Me basé en mis conocimientos en criminología fue la escueta respuesta que dio un tanto mortificada la homicida, luego de que se le preguntara acerca de sus motivaciones para cometer el crimen. “La maté porque yo ya era grande y tenía que ser libre. Ella no entendía. Lo único que me quedó fue asesinarla” señaló en actitud desafiante.

La mamá de la psicóloga trabajaba en el Servicio Médico Forense (SEMEFO) de la Fiscalía General del Estado mexicano. Valdez Ponce fue condenada a 50 años de cárcel y al pago de 153 mil pesos mexicanos por reparación del daño, lo mismo que la pérdida de derechos de carácter sucesorios.

El Juzgado Tercero Penal con sede en Tepic, Nayarit, en México, dictó la pena considerando que la psicóloga representaba un peligro máximo para la sociedad. El juzgador argumentó que la psicóloga mató a su mamá con varias heridas en el cuerpo, utilizando un arma punzocortante. Agregó que hay evidencias de que realizó un plan para llevar a cabo el crimen.

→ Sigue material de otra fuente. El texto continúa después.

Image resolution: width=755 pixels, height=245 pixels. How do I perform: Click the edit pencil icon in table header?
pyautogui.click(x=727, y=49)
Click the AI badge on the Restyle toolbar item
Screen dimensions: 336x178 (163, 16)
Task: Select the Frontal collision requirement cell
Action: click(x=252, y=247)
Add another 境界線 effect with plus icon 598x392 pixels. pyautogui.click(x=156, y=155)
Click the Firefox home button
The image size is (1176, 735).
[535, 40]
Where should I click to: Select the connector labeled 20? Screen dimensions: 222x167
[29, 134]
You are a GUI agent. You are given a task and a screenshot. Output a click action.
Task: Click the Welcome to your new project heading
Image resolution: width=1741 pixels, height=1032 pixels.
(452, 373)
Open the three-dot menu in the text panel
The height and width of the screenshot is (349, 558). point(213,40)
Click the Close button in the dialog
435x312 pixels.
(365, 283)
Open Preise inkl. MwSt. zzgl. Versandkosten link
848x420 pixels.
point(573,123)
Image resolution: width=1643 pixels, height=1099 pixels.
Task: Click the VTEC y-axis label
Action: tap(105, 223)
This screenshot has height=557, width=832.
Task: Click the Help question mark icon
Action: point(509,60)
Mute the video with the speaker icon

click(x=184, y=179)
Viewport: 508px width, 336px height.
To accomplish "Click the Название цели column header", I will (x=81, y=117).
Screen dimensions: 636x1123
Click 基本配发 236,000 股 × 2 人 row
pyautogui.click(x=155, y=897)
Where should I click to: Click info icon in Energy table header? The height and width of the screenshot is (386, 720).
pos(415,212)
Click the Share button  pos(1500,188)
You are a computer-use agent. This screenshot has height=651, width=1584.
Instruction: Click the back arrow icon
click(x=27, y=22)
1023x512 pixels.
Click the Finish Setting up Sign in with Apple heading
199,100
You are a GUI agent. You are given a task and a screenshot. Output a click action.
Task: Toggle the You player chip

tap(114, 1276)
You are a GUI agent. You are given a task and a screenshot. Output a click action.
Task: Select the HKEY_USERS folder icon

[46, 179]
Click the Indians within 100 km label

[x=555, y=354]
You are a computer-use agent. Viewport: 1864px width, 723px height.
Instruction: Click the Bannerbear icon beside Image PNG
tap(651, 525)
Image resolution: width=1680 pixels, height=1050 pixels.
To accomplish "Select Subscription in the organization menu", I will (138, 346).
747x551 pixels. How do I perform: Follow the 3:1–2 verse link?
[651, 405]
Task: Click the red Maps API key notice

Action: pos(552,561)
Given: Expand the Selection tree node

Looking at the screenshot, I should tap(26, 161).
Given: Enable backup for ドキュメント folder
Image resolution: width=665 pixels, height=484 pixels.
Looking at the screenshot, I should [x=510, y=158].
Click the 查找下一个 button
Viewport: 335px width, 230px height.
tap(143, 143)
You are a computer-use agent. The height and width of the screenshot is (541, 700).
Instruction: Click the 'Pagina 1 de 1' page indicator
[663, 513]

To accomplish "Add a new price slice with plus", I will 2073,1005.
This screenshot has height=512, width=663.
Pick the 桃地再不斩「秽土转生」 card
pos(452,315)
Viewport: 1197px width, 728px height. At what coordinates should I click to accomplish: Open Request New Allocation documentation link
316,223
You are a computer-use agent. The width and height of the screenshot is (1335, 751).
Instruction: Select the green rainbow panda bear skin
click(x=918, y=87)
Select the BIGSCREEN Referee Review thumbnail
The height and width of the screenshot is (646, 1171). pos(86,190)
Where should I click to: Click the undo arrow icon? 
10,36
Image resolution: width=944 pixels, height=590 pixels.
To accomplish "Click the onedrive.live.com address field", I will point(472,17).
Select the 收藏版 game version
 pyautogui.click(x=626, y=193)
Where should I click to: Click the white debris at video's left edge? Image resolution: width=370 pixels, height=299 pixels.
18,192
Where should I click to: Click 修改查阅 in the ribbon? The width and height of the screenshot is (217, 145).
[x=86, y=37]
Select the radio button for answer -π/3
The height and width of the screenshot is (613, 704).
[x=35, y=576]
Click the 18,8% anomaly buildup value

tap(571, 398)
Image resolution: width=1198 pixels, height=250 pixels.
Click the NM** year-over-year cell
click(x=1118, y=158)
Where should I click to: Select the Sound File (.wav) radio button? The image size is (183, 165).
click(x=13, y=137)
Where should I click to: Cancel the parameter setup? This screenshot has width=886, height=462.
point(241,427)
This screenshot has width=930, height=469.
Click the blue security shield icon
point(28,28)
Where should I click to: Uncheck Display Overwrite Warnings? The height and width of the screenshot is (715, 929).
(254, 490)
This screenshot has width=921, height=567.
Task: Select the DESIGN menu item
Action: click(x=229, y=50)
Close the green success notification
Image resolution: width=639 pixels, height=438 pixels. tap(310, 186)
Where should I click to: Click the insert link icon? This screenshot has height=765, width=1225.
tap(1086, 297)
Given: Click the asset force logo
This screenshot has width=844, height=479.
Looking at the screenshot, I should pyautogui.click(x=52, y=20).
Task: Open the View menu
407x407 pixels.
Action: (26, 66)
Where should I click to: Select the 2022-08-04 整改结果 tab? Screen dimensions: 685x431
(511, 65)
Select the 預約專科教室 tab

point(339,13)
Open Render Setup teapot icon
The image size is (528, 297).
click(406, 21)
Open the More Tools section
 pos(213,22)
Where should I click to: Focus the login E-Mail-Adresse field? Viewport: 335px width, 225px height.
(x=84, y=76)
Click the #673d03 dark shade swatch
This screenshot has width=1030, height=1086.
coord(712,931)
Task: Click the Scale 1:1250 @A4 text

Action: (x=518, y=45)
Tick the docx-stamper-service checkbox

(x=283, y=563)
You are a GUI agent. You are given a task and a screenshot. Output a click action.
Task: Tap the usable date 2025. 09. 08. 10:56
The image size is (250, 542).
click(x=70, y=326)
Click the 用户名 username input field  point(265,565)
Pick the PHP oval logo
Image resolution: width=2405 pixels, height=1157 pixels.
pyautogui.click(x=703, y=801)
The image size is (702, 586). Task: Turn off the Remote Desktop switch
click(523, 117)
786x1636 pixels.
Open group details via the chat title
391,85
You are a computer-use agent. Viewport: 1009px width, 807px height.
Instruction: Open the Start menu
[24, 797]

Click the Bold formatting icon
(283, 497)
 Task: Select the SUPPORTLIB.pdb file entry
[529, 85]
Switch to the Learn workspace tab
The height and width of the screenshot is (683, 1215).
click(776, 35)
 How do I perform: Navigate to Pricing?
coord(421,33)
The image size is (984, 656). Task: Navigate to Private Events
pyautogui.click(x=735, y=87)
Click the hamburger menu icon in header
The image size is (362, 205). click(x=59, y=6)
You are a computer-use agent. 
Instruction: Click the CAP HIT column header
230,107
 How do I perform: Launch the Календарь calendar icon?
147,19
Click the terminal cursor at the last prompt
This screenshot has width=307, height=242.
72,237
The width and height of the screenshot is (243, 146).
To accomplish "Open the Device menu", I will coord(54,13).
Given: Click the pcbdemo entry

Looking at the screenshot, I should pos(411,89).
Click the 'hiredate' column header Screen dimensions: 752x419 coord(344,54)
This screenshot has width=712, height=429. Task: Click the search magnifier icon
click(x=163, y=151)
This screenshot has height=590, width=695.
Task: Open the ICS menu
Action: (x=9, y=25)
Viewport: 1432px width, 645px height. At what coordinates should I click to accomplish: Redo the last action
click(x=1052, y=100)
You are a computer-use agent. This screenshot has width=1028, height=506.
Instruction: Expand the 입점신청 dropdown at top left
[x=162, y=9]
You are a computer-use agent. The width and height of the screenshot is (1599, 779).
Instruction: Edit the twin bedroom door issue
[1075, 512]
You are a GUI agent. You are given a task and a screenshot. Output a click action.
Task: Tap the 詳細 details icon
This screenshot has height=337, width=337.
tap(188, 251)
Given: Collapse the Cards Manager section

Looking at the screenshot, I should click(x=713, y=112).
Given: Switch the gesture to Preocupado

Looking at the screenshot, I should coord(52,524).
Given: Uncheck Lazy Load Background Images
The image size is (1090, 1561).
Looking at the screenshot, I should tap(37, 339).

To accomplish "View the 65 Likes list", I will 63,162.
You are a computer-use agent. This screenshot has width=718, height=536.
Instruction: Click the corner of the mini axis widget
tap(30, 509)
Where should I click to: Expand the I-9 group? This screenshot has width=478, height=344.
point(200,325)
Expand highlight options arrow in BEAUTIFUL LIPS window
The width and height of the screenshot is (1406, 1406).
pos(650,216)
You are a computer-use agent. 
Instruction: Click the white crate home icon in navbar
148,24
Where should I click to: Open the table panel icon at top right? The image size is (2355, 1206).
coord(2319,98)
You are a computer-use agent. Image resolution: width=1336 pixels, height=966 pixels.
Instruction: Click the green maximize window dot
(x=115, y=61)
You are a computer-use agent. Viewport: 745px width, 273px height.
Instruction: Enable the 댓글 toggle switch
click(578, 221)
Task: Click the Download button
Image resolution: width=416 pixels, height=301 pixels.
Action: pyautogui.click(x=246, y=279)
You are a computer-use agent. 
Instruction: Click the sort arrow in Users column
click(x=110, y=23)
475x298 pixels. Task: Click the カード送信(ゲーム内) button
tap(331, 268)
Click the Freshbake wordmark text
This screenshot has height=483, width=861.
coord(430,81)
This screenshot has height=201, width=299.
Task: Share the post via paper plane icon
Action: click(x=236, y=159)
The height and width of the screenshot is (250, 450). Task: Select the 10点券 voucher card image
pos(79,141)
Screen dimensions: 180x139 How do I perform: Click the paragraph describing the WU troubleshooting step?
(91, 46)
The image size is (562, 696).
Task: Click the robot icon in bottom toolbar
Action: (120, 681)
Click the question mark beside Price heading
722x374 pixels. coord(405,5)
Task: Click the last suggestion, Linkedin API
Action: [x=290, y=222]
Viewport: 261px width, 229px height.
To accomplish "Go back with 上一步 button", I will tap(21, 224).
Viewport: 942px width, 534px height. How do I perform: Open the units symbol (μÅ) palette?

A lo largo del juicio, la defensa de Miriam insistió en que esta no participó en el homicidio, sino que, en todo caso, solo habría encubierto el crimen por presión de su amiga, Valdez Ponce.

Sin embargo, Miriam Concepción Corona Rojas fue condenada a un año y cuatro meses por el delito de encubrimiento, pero la pena se dio por cumplida en junio de 2015, debido a que Miriam permanecía recluida en el penal de Tepic desde diciembre de 2013. Un año y seis meses, exactamente.

Cabe mencionar que en el Perú el delito de parricidio es reprimido con una pena privativa no menor de quince años, siempre y cuando no concurra en ninguna circunstancia agravante tipificada los numerales 1,2,3 y 4 en el artículo 108-A del Código Penal.